What is being asked »
Make your reply a word-for-word repeat of the records.

Data items:
# # #

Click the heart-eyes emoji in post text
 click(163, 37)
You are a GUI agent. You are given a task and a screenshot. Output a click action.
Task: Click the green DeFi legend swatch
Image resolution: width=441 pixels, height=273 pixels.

# # #

Answer area »
Click the heart-eyes emoji in post text
 click(163, 37)
You are a GUI agent. You are given a task and a screenshot. Output a click action.
Task: Click the green DeFi legend swatch
Image resolution: width=441 pixels, height=273 pixels.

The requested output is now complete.